History of the Peloponnesian War

Thucydides

Thucydides. The history of the Peloponnesian War, Volume 1-2. Dale, Henry, translator. London: Heinemann and Henry G. Bohn, 1851-1852.

In this strait then the Syracusans and their allies, with rather more than thirty ships, were compelled to engage, late in the day, about the passage of a boat, and put out to meet sixteen vessels from Athens and eight from Rhegium.

Being defeated by the Athenians, they sailed off with all speed, as they severally happened, to their own camps, the one at Rhegium, the other at Messana, after the loss of one ship, night having overtaken them in the action. After this, the Locrians withdrew from the Rhegian territory;

and the fleet of the Syracusans and their allies united and came to anchor at Cape Pelorus in the Messanian territory, their land-forces having also joined them.

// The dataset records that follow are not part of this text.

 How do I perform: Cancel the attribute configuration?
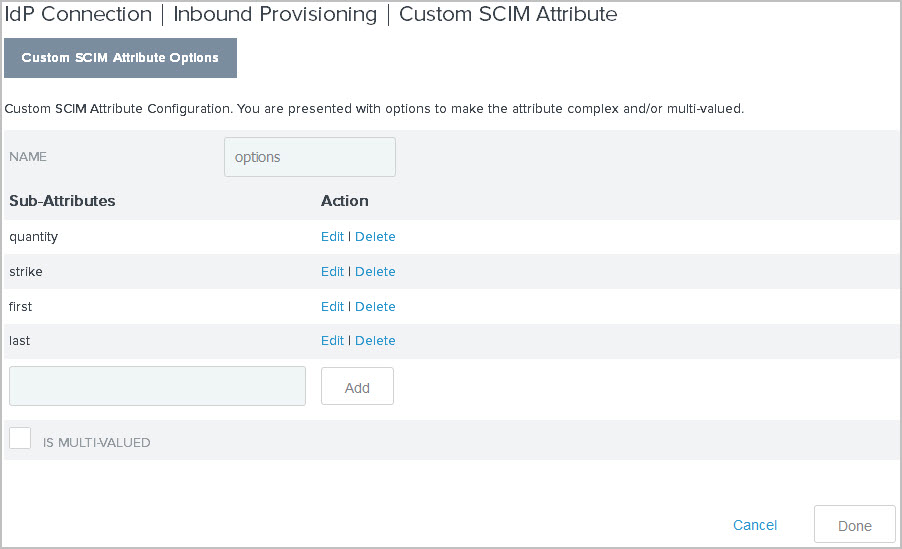(x=754, y=525)
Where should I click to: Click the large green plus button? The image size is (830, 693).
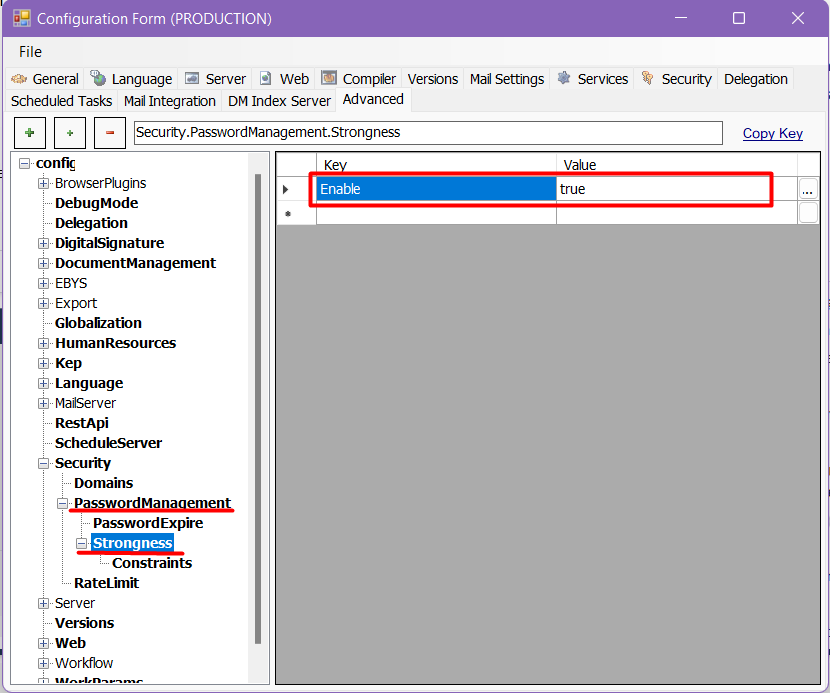coord(29,133)
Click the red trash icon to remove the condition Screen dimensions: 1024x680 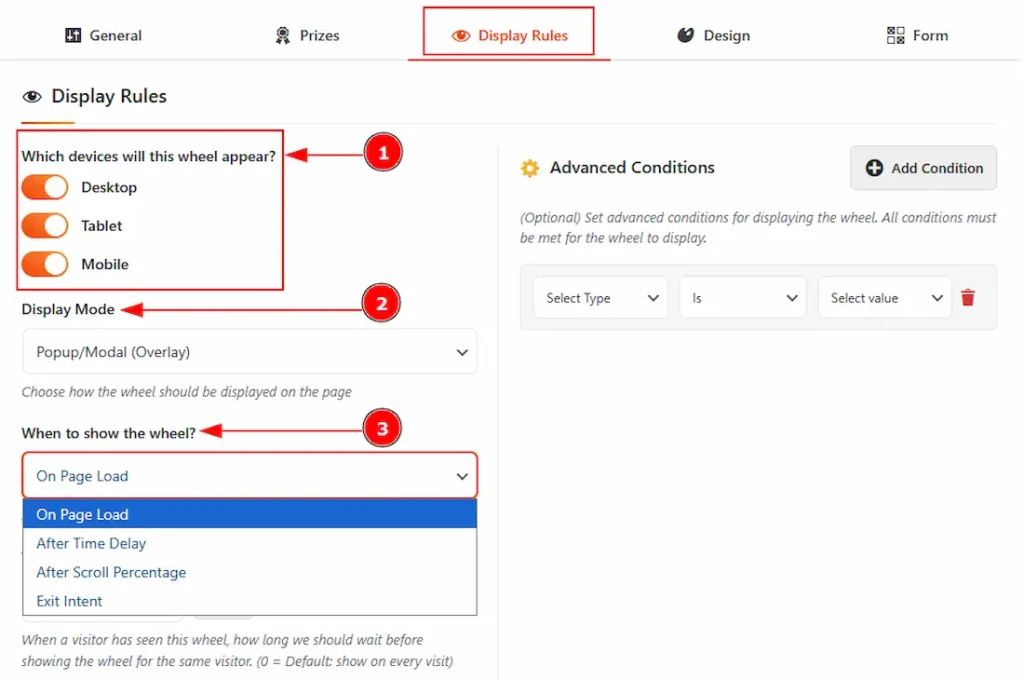click(968, 297)
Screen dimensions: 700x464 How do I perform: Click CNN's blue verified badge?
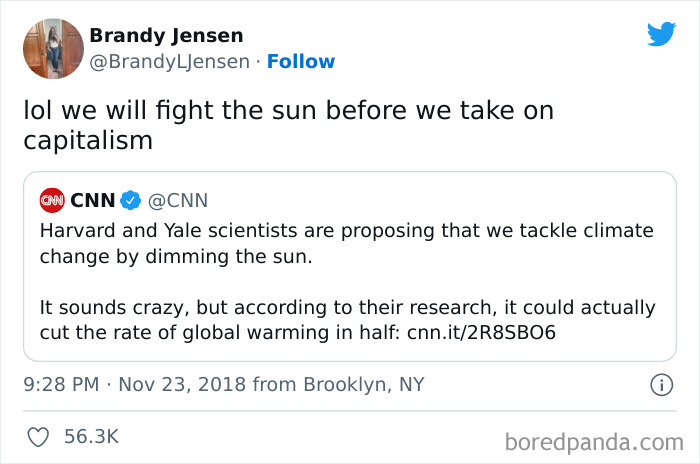coord(130,201)
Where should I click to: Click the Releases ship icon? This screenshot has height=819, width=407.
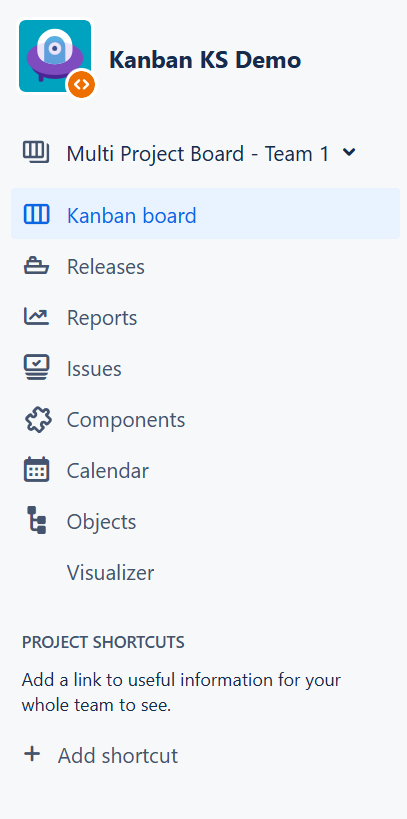click(x=37, y=266)
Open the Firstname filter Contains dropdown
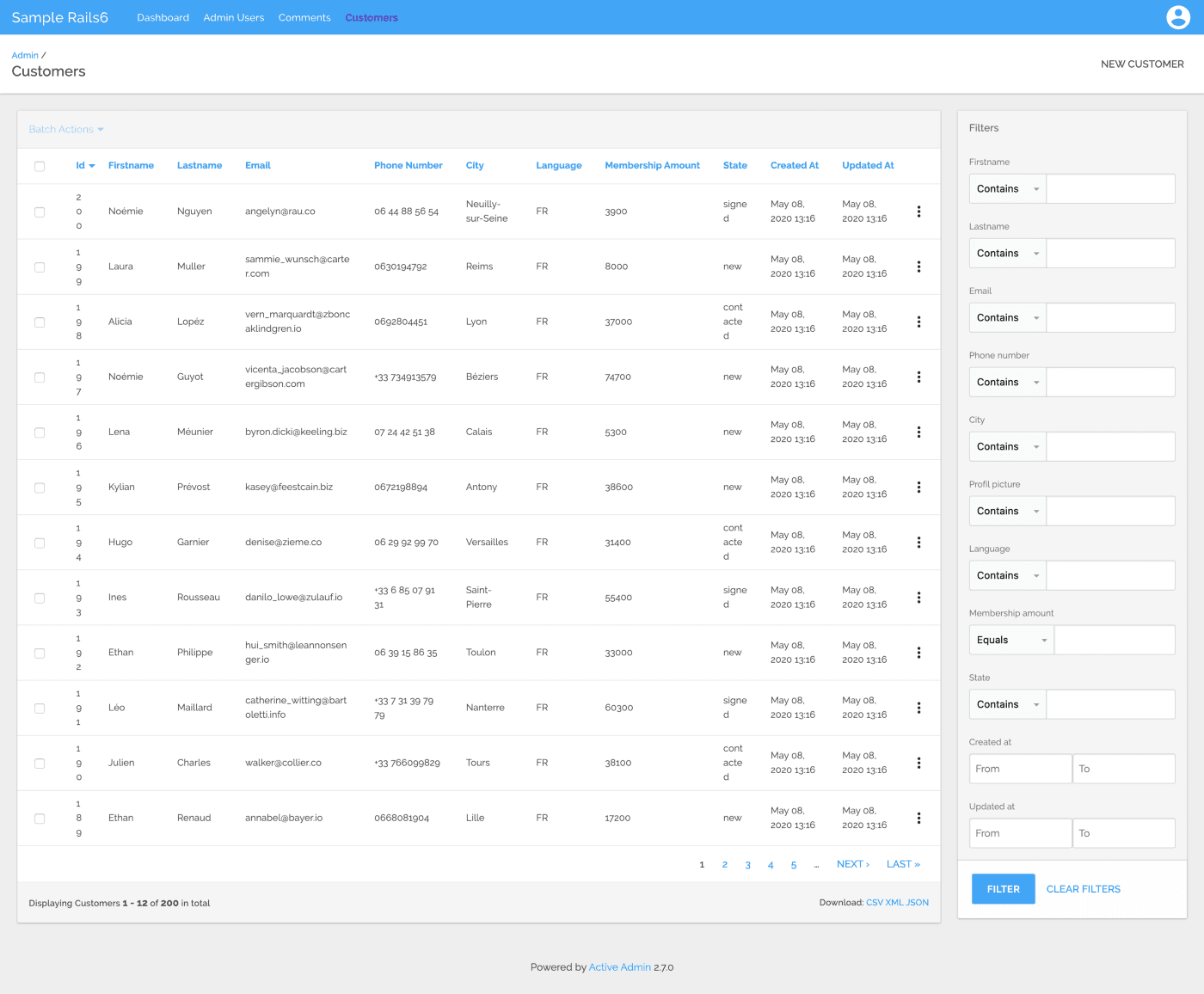The width and height of the screenshot is (1204, 994). [x=1007, y=189]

The Athenians and Rhegians sailed up to them, and seeing their ships unmanned, attacked them, and now on their side lost a ship, through an iron grapple having been thrown on it, but the men swam out of it.

Afterwards, when the Syracusans had gone on board their ships, and were being towed along shore to Messana, the Athenians again advanced against them, and lost another vessel, the enemy having [*]( For the different explanations of ἀποσιμωσάντων, see Arnold's note.) got their ships out into the open sea, and charged them first.

Thus the Syracusans had the advantage in the passage along shore and in the engagement, which was such as has been described, and passed on to the port of Messana.

The Athenians, on receiving tidings that Camarina was going to be betrayed to the Syracusans by Archias and his party, sailed thither; while the Messanians, in the mean time, with all their forces made an expedition, at once by land and by sea, against Naxos, a Chalcidian town near their borders.

The first day, having driven the Naxians within their walls, they ravaged the land, and the next day sailed round with their fleet, and did the same in the direction of the river Acesines, while with their land-forces they made their incursion towards the city.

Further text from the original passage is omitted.